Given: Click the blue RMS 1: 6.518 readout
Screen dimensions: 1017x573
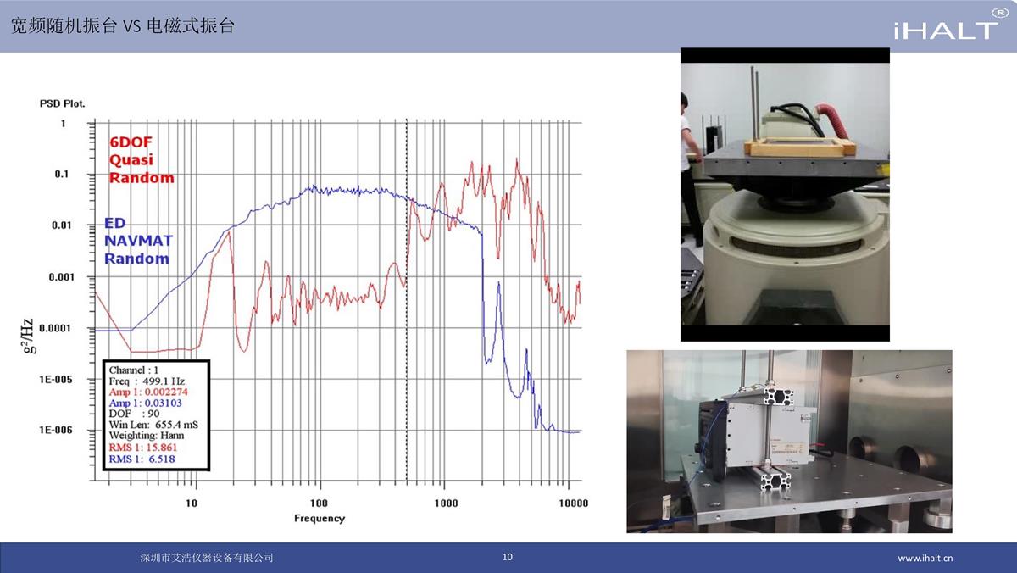Looking at the screenshot, I should 141,458.
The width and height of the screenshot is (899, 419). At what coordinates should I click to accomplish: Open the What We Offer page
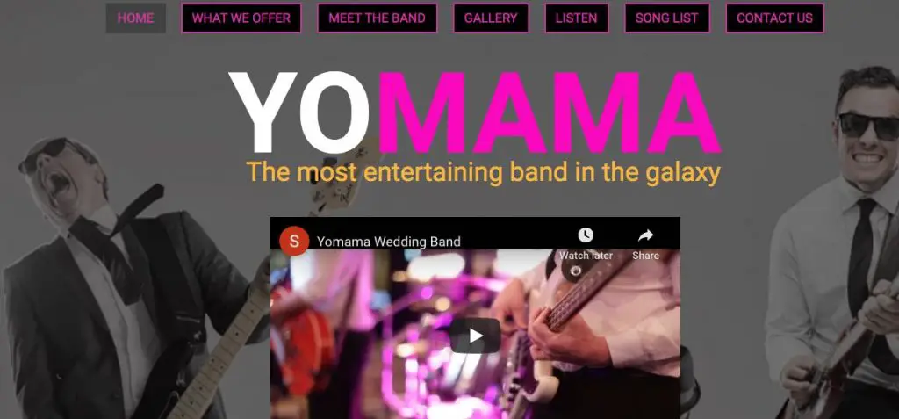click(x=241, y=18)
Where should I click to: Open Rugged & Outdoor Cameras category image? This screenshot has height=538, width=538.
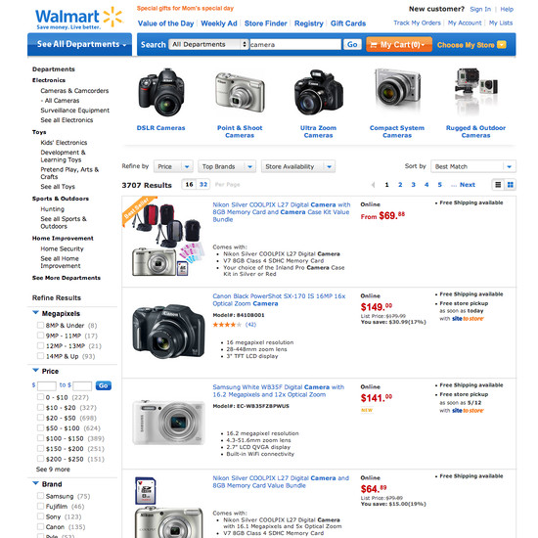(476, 90)
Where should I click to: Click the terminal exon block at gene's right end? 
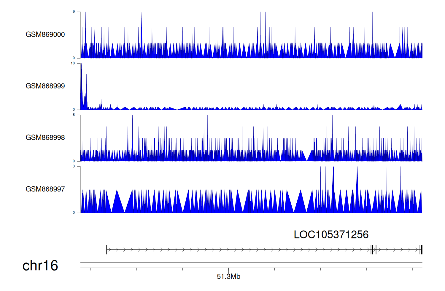click(421, 250)
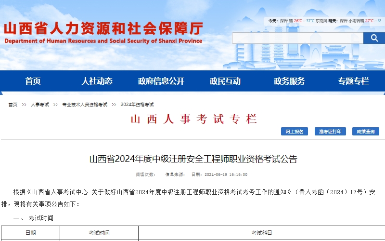The height and width of the screenshot is (241, 385).
Task: Click the announcement title 山西省2024年度中级注册安全工程师
Action: click(193, 159)
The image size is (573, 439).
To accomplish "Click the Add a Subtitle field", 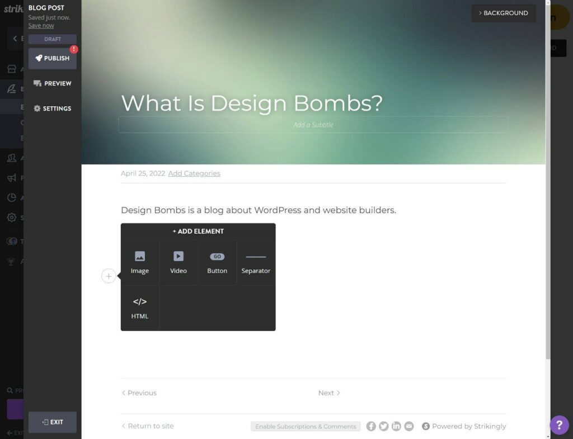I will click(x=313, y=125).
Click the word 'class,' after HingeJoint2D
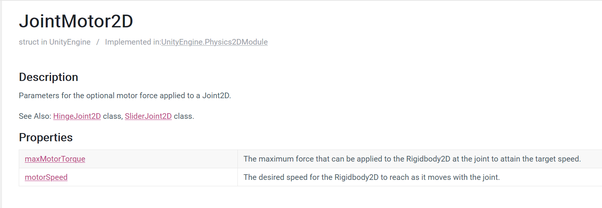The width and height of the screenshot is (602, 208). coord(113,116)
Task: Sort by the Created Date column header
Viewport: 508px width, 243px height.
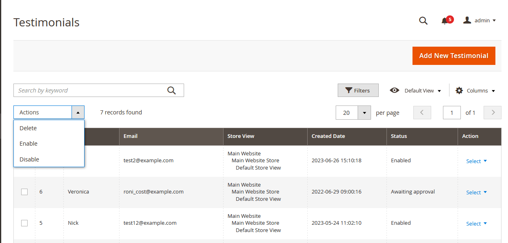Action: pos(328,136)
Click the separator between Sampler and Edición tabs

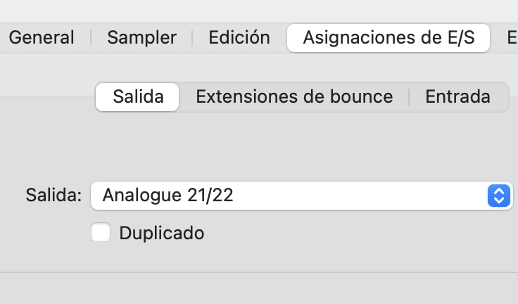193,38
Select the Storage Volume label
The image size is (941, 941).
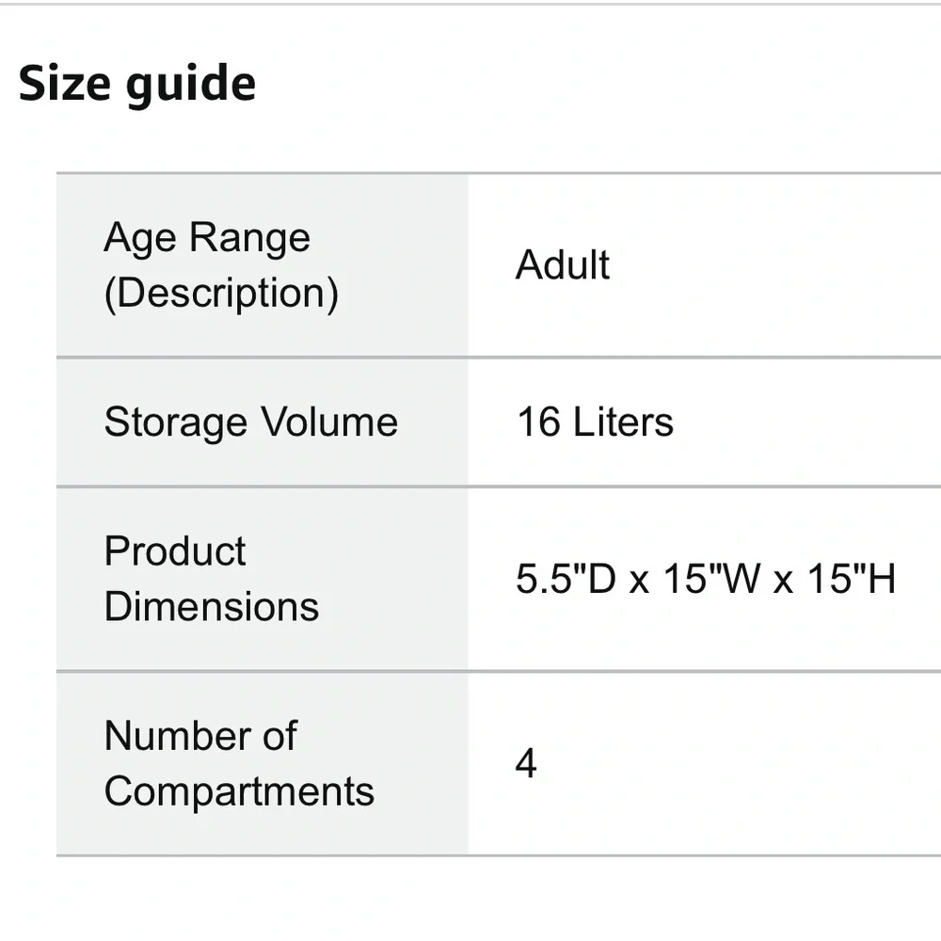[x=251, y=422]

***

## PROMPT
Everything from the line with "Task: Sort by the Created Date column header" through the last line above should be reproduced exactly, both ends included; pictures must be omitted.

## COMPLETED EXERCISE
Task: Sort by the Created Date column header
Viewport: 508px width, 243px height.
Action: pos(328,136)
Click the separator between Sampler and Edición tabs

193,38
Select the Storage Volume label
The image size is (941, 941).
[x=251, y=422]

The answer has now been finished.